Anthony Olusesan Araba (born 5 November 1968) is a Nigerian jurist who serves as a Judge of the Customary Court of Appeal, Ogun State. Before his appointment to the higher bench, he worked as a Magistrate and Deputy Chief Registrar in the Ogun State Judiciary.

== Early life and education ==
Araba was born on 5 November 1968 in Ibadan, Oyo State. He attended Army Children School, Dodan Barracks, Lagos, for his primary education. For his secondary education, he studied at Ijebu-Ode Grammar School, Ijebu-Ode. He later enrolled at the Federal School of Arts and Science, Victoria Island, Lagos, where he obtained his Higher School Certificate.

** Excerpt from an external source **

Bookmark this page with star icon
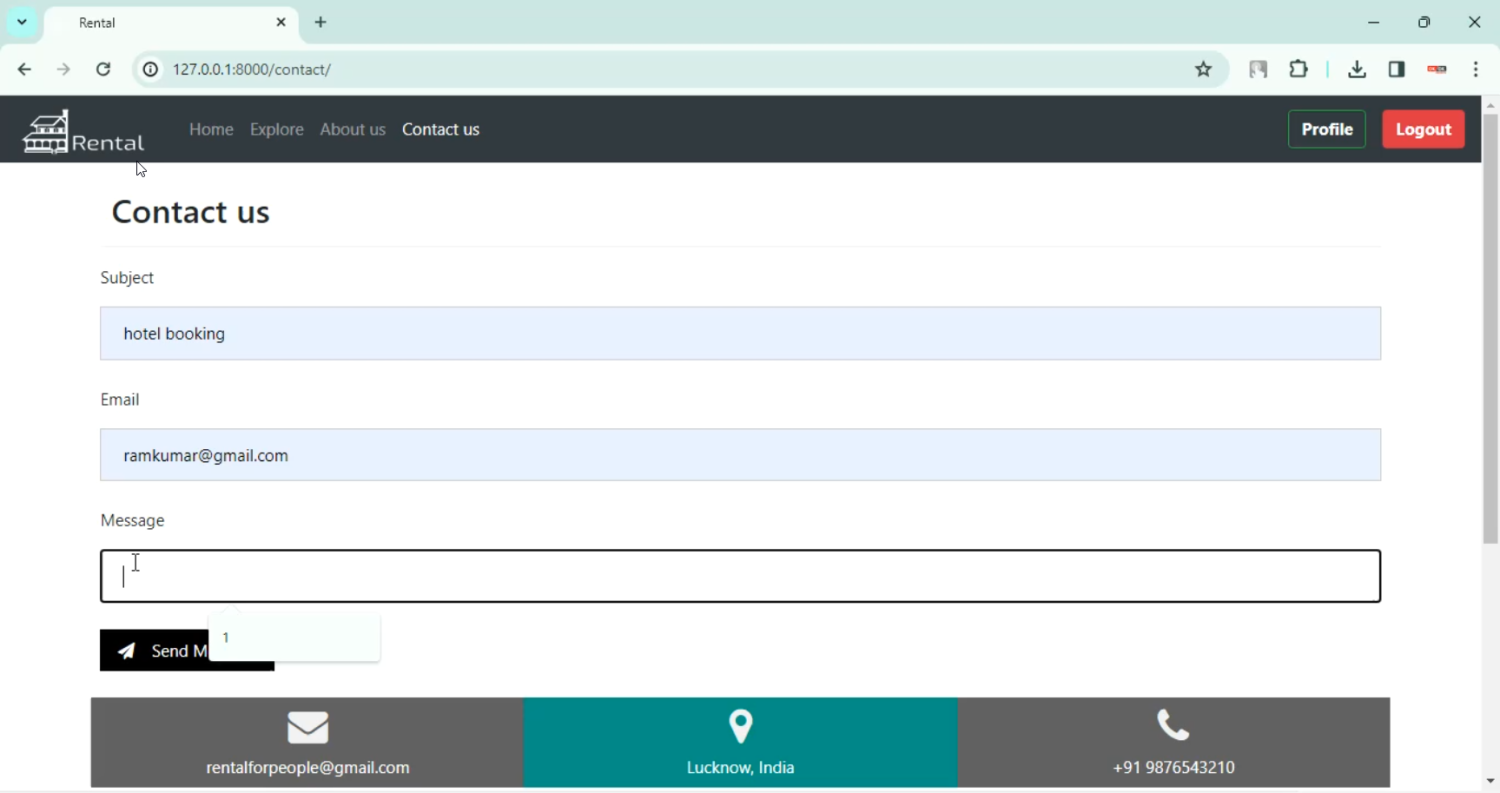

He studied law at Ogun State University, earning a Bachelor of Laws (LL.B) degree. He attended the Nigerian Law School and was called to the Nigerian Bar in December 1993.

== Career ==
Araba began his legal career during his National Youth Service Corps (NYSC) programme at the law firm of Oditah, Adebiyi & Co. in Lagos Island. He later worked at the law firm of Ajuji, Waziri & Co., also in Lagos.

He joined the Ogun State Judiciary as a Magistrate Grade 1 in June 1999. He served in various magisterial districts across the state and, in 2015, was appointed Deputy Chief Registrar I, a position he held until his elevation to the higher bench.

On 8 January 2020, he was sworn in as a Judge of the Customary Court of Appeal, Ogun State.